I sat across from a client who was telling me the power that salat ul-istikhara had on her, and it demonstrated in real-life terms what Islam teaches us — that a closeness to Allah (SWT) and feeling His presence in all situations, particularly in dark times, can assist us in overcoming the challenging situations in in our lives. The closeness can provide a sense of calm, that the omnipotent Creator is ever watchful over what is happening and is taking care of us. As my client described the positive impact that simply praying the prayer had on her, I was certain that this connection to prayer was a valuable resource in her life and could be a strong handhold for others’ mental health as well.
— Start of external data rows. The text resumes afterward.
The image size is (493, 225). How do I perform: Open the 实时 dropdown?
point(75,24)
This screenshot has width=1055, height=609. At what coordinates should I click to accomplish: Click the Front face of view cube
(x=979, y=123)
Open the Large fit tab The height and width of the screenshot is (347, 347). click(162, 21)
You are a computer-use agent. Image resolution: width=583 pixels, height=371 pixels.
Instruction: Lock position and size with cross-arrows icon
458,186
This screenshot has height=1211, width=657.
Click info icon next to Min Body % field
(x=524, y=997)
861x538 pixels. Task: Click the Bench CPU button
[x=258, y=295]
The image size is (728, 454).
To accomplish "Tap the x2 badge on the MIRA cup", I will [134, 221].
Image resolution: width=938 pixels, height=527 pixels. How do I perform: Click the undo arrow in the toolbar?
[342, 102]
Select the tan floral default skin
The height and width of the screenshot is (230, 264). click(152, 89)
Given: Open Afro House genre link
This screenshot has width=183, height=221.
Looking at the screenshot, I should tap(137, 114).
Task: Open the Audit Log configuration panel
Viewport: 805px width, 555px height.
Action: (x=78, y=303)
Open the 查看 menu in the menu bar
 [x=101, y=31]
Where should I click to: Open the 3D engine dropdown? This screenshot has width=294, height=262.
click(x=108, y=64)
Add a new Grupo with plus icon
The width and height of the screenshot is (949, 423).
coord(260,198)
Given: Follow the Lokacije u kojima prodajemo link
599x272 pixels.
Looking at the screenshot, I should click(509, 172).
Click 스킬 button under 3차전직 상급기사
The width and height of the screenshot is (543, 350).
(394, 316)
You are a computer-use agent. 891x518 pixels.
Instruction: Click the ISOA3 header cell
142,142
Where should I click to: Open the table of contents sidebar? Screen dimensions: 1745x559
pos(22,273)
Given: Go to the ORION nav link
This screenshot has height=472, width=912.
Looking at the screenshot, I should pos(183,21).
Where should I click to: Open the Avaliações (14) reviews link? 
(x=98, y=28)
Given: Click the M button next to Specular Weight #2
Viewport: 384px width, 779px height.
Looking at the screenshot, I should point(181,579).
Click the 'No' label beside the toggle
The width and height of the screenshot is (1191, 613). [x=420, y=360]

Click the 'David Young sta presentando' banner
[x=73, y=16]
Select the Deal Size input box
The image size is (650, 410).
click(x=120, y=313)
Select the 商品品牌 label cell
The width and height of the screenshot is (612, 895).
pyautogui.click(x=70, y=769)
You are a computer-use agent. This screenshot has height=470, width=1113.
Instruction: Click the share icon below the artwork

The connection between religion and mental health has been discussed in detail in articles, publications, and research studies. The overwhelming conclusion is that spirituality can be a significantly positive resource, particularly in times of great distress. As Muslims, knowing that Allah (SWT) is there for us in our moments of hardship is a reminder to practice sabr in its both aspects of patience and perseverance. Not only does He reassure us that He is there with us, closer than our jugular vein (Quran, 50:16), but He also informs us that we have the strength to bear what we are enduring: “God does not burden any human being with more than he is well able to bear…” (Quran, 2:286). Remembering these words and recognizing Allah’s presence in difficult times such as a death in the family, the loss of a job, an anxiety attack, an illness, etc., assists us in overcoming these challenges.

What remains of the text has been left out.